Self-isolation not easy with my son around: Sania Mirza

Sania Mirza made her comeback to the circuit earlier this year. Mark Metcalfe/Getty Images

Late on Tuesday, news of the French Open being pushed to September due to the coronavirus hurled the tennis world into turmoil. Players were quick to hit out for not being consulted or informed before the announcement came through a Twitter post. Sania Mirza, who made her comeback on the circuit earlier this year, agrees that the outrage is valid but she's willing to hold off until the scenario is clearer.

"I just think that there's a lot going (on) in the world right now and everybody has their hands full. Sure, the players should have been informed. I did get an email from the federation but I was asleep then. Once I was up, I saw the email and then the tweet and spoke to a couple of players and they were obviously very irritated because they first found out about it on Twitter. I'm not sure how the French Open is going to fit into the schedule. Hopefully, things blow over and we should be able to play the US swing. But I don't know how we are going to suddenly play a clay tournament one week after the hard court season," Sania told ESPN.
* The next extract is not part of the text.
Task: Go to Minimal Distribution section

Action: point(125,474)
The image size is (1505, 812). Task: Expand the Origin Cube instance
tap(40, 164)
Originally scheduled for May 24-June 7, the season's second Grand Slam would now be the fourth and final major and will be played between September 20-October 4. The fresh dates now position the French Open one week after the US Open, overlapping with the Laver Cup, which prominently features Rafael Nadal on Team Europe.

Sania, who, a week ago took a 16-hour flight from Dubai after the historic Fed Cup win and travelled by road for another three hours to reach Indian Wells, says the news of its cancellation "freaked" her out. The biggest event outside the four Grand Slams, it was to be a sign of the rolling disruptions ahead.

"I'd finished Fed Cup on Saturday and together with my dad we left for Indian Wells soon after. An hour after we reached California on Sunday evening, players got an email saying the tournament was cancelled. So I had travelled 20 hours basically for nothing," she says. "Everybody was in a bit of shock on Monday. No one knew what to do. I freaked out. I was also confused about what was going on. In hindsight, it was the right call. There was just so much uncertainty. Nobody really knew the magnitude of what was happening. Maybe the timing could have been better."

The surprise hitch in plans had them then spend a few days at her paternal aunt's home in San Diego before returning to Hyderabad last weekend. Reunited with her year and a half old son Izhaan, Sania says self-isolation is proving to be a tough act. "Thankfully both me and my father don't have any symptoms and we're feeling healthy. We made sure we didn't step out of our homes both in San Diego and here in Hyderabad. Izhaan is just excited to have me back and with him around, self-isolation doesn't look like an easy option."